Document passage:
BEGIN
Bribes and the Ballot Box: How Israel’s 2026 Budget Serves the Governing Coalition

Introduction

As always at the end of the year, the Israeli government will soon present its economic and financial agenda for 2026 in the form of a draft budget and an Economic Arrangements Law that will serve as the economic action plan for the new fiscal year. However, 2026 will be different from every year since the formation of the current governing coalition in 2022. It is an election year and this will be the last budget before Israelis go to the polls.

This paper examines what we know so far about the 2026 Economic Arrangements Law and the budget proposal. It argues that Israel’s governing coalition is seeking to exploit the “political business cycle” for its own electoral advantage. In essence, the government wants to increase spending and cut taxes—without any attempt to balance the budget—in a crude attempt to buy voters’ support in the 2026 elections.

In 2025, the government made a series of fiscal cuts and raised taxes to cover an increase in the military budget amid declining revenues. It raised value-added tax (VAT) by 1 percent, froze the annual income tax brackets, and increased the national insurance tax. After imposing higher taxes on all citizens for the last two years, the government now wants to cut taxes for specific segments of the population while imposing new taxes on other groups in the middle and upper classes. The intention is to avoid angering large constituencies of Israeli society by imposing what would be considered acceptable and required taxes.

Governments commonly use budgets and economic policy to improve their prospects for re-election. In the 1970s, William Nordhaus introduced the “political business cycle” model, which posits that governments seek to improve their chances of winning the next election by stimulating the economy.1 They typically do so by increasing public spending or loosening monetary policy to reduce unemployment and raise economic growth rates in the short term, in addition to lowering taxes—even if their policies later lead to higher inflation or economic imbalances. This dynamic creates a political-economic cycle linked to elections, with engineered pre-election booms often followed by economic downturns or post-election fiscal corrections.
END
Data excerpt:
BEGIN
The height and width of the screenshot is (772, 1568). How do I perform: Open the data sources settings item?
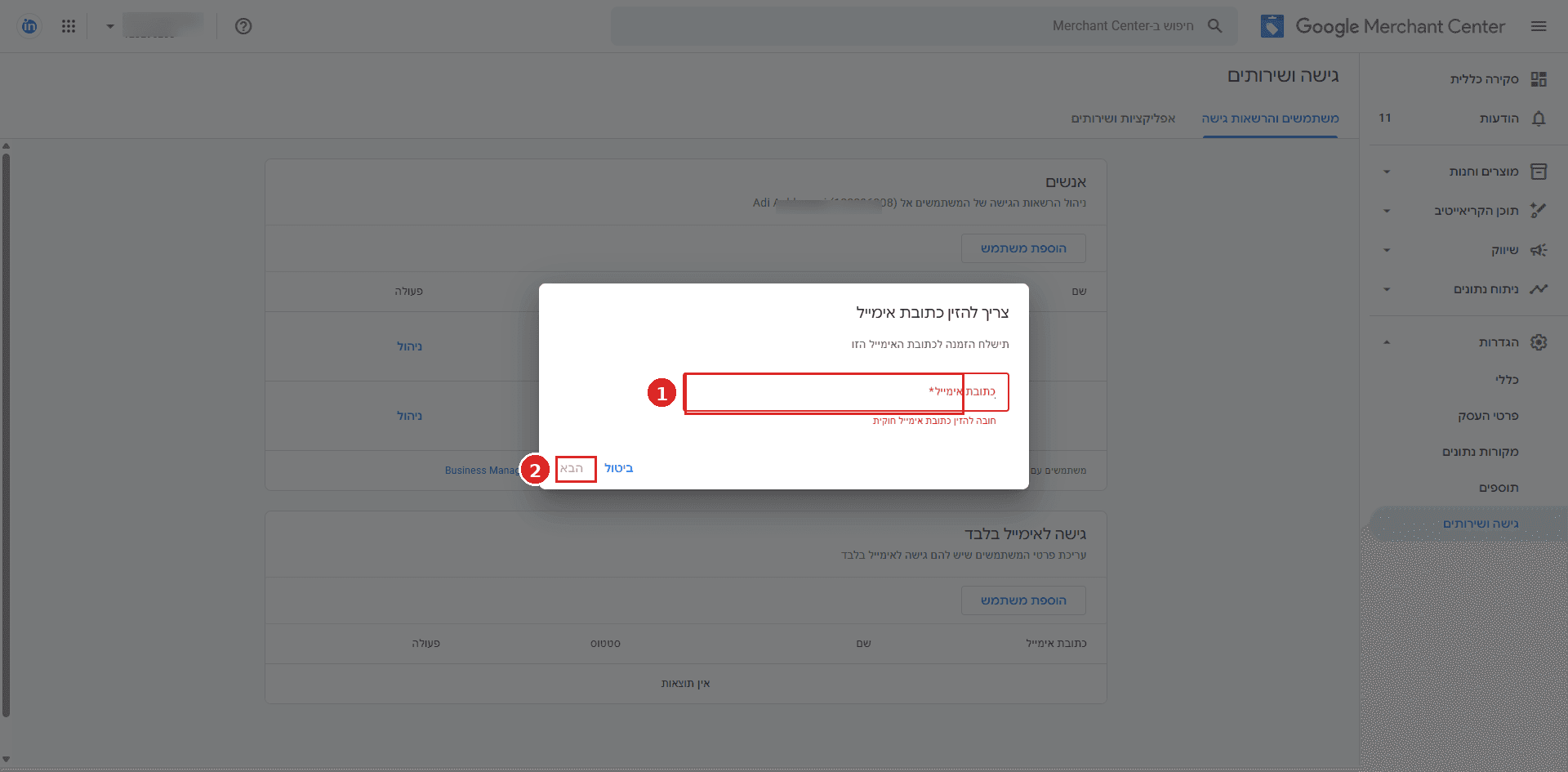click(1480, 452)
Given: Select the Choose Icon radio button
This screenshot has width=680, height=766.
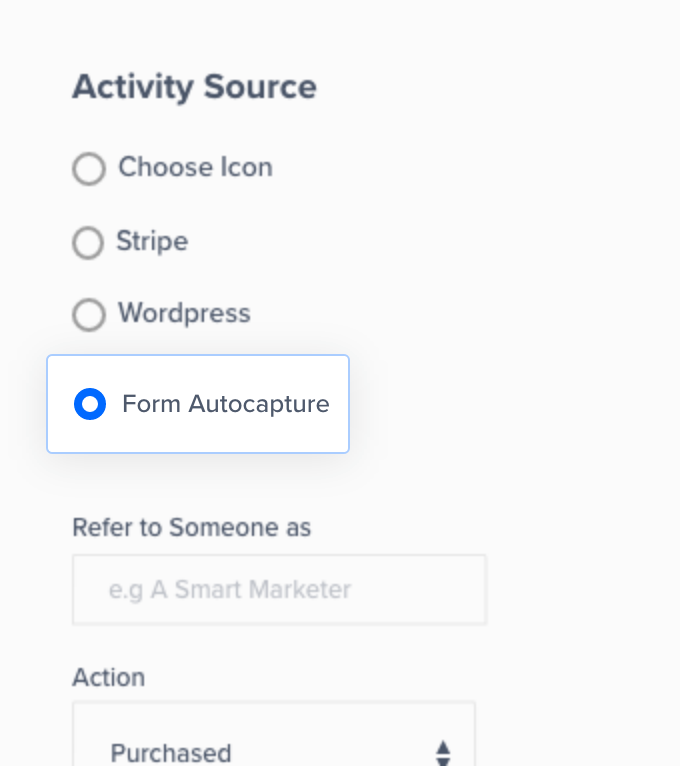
END
Exercise goal:
Please quote word for word the stretch of the Israeli budget paper from "Governments commonly use" through "post-election fiscal corrections.".

Answer:
Governments commonly use budgets and economic policy to improve their prospects for re-election. In the 1970s, William Nordhaus introduced the “political business cycle” model, which posits that governments seek to improve their chances of winning the next election by stimulating the economy.1 They typically do so by increasing public spending or loosening monetary policy to reduce unemployment and raise economic growth rates in the short term, in addition to lowering taxes—even if their policies later lead to higher inflation or economic imbalances. This dynamic creates a political-economic cycle linked to elections, with engineered pre-election booms often followed by economic downturns or post-election fiscal corrections.